Thursday, August 6, 2009

Try A Little Tenderness

With the passing of John Hughes, it's a sad day for GenXers. I think some of the best times I had in high school were at the movies. Any way that I could buy or beg my way into a theater, I was there. And if you were a teenager in the 80s, John Hughes movies were definitive. The Breakfast Club, Ferris Bueller, 16 Candles. Molly Ringwald could show up at any class reunion for any class of 80-something anywhere in this country and be treated like an old classmate.

I've always wondered how John Hughes felt about Pretty in Pink. I've heard that originally Andie was supposed to end up with Ducky. But the studios made him change the movie so that she ends up with Blane. That was the big win for her. Her happily ever after. Like that didn't mess up a whole generation of women. Walking off into the sunset with the preppy douche bag who doesn't have the balls to stand up for you. Instead of the new wave guy with the awesome shoes and a penchant for Otis Redding who, not incidentally, loves you. Bad move, Andie. Bad move.

But how much did that have to screw with John Hughes's head? He wrote Pretty in Pink as well as directed.

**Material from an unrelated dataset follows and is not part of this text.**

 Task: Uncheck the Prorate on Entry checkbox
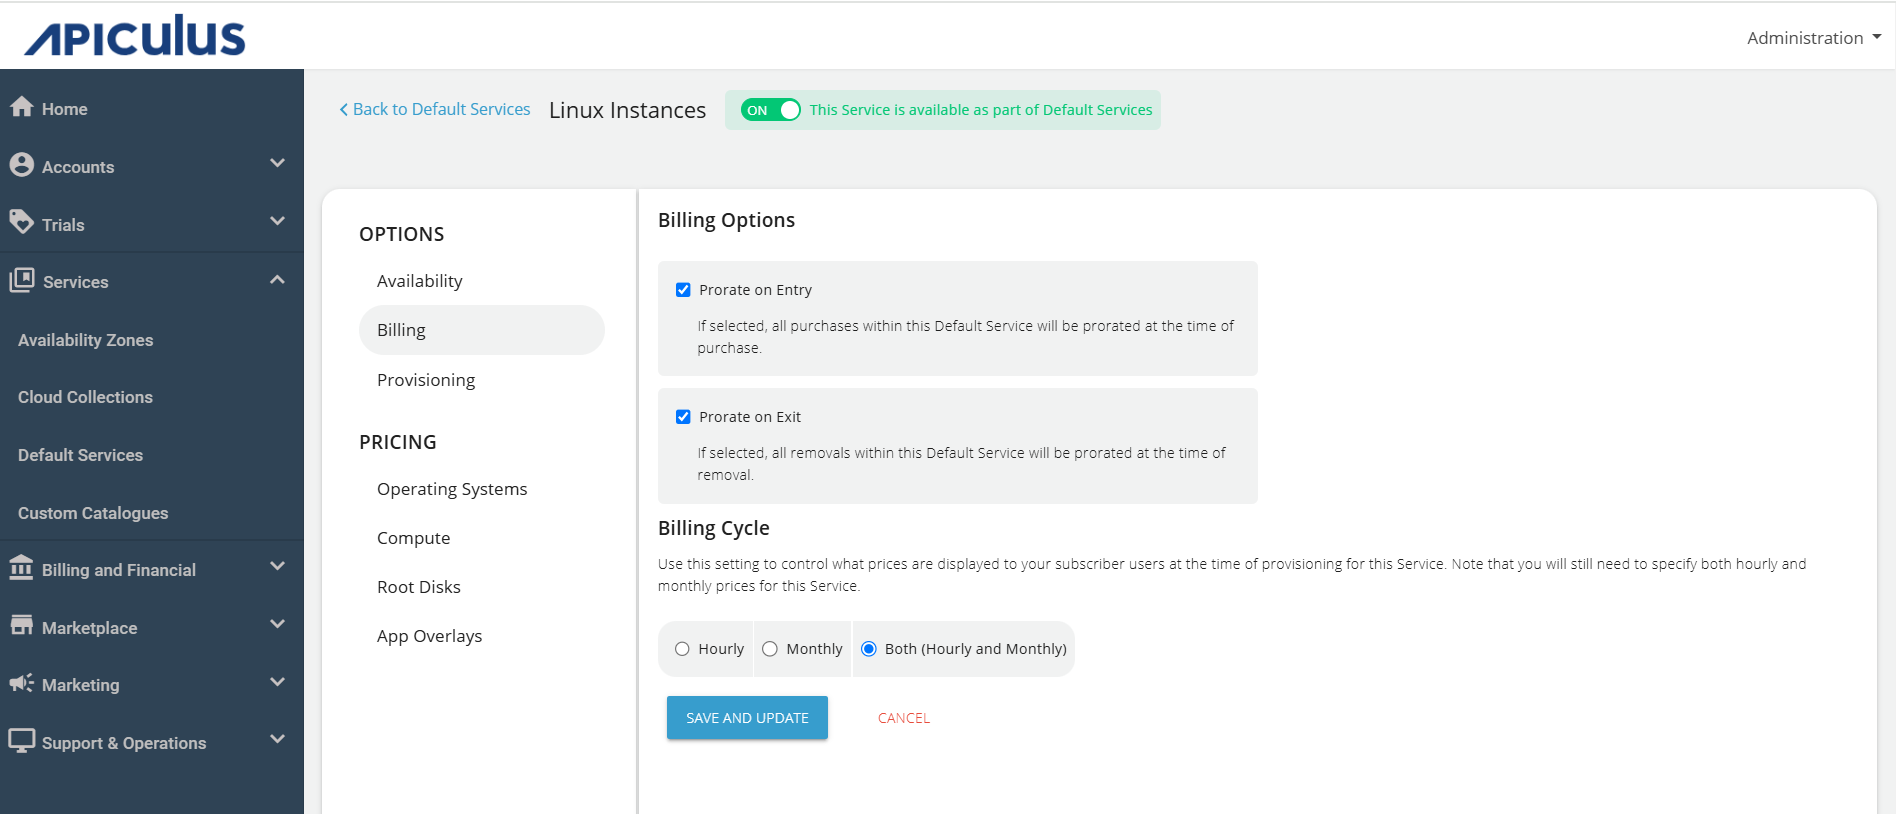coord(683,290)
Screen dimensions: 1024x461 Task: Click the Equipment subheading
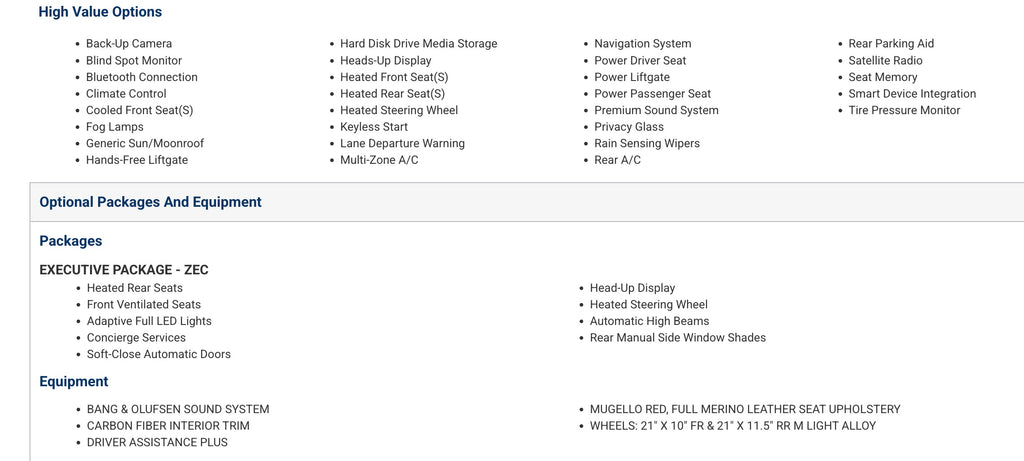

And I would bet a box of Krispy Kremes that he was Ducky. Then some studio guy comes in and says that you aren't good enough to be the big screen happily ever after for the heroine, and you're going to have to hand her over to the weak little pretty boy who broke her heart. That is damn cold blooded. And heartbreaking. I'd have wanted to say "Fuck you" and walk out. He didn't. What he did was write the story again, flip the gender roles, and Ducky wins in the end. Of course, he had to get a sex change to do it, but he could do worse than end up as Mary Stuart Masterson in Some Kind of Wonderful. (Yeah, like it's a coincidence that Eric Stoltz is a redhead.) He was ballsy enough to stick it out, and make it right. Good for him.